Les réseaux sociaux nous donnent une impression d’omniprésence, d’être impactés et d’avoir un rôle à jouer dans tous les problèmes du monde. Cela fait peser sur nous une pression émotionnelle qui peut rapidement nous dépasser. Mais dans l’Évangile, Jésus se laisse avant tout conduire par l’Esprit et répond à ce qui lui est confié. Et je crois que c’est peut-être le fond de la question ici : qu’est-ce qui t’est confié?
Il peut être bon de choisir quelques causes ou personnes que tu veux soutenir de manière constante, pour te permettre un engagement plus profond.
Saint Jean Chrysostome, un Père de l’Église qui a beaucoup écrit sur la question de la pauvreté, disait dans son fameux texte Liturgie des rues et des places:
« Si tu ne peux pas nourrir cent pauvres, nourris celui qui frappe à ta porte. »
Il ne faut pas oublier que l’amour chrétien est quelque chose d’incarné, et tu es avant tout appelé à aimer là où tu es, et à aller là où l’Esprit te conduit.

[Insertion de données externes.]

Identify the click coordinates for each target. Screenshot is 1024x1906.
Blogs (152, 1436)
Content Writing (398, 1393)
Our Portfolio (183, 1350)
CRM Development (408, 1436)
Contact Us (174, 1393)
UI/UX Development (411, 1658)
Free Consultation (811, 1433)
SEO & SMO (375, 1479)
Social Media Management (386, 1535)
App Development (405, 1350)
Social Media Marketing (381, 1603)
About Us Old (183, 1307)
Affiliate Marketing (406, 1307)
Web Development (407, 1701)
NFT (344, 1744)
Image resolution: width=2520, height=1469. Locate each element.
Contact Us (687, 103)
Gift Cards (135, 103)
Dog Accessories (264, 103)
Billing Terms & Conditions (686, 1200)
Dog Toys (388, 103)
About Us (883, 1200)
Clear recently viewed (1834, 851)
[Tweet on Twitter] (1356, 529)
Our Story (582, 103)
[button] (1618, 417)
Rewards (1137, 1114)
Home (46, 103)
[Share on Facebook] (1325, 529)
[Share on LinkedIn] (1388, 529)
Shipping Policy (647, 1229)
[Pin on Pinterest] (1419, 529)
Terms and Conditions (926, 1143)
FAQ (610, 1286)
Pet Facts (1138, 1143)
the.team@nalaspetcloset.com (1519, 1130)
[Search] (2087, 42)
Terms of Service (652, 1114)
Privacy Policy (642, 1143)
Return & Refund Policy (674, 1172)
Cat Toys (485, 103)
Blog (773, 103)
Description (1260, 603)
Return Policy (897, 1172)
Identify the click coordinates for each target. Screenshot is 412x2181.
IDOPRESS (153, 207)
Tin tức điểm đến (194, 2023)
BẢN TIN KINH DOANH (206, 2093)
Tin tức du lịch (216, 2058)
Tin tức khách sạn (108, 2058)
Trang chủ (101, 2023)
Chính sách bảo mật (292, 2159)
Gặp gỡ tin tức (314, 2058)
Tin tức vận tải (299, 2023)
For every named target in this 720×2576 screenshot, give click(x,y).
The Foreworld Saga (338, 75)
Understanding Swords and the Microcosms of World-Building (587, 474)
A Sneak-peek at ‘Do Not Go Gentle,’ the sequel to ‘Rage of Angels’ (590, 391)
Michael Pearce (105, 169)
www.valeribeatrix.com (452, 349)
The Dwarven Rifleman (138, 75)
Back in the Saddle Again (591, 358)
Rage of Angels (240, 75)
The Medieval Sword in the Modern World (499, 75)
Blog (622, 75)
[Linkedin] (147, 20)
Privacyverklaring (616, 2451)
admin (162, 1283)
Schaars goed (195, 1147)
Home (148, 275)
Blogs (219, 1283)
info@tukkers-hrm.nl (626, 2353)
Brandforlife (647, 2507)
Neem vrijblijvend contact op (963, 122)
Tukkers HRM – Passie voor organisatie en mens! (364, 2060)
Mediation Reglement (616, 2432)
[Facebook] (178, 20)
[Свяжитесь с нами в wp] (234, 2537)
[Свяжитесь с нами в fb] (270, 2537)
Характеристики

Et au fond de chaque action, il y a aussi un appel fondamental à revenir vers Dieu dans la prière, pour qu’Il agisse et accueille diverses situations dans l’ampleur de sa miséricorde.
Finalement, rappelons-nous que nous avons tous une croix à porter, mais nous n’avons pas toutes les croix à porter, et avant tout, une réponse à donner à l’appel que Dieu a mis sur notre vie.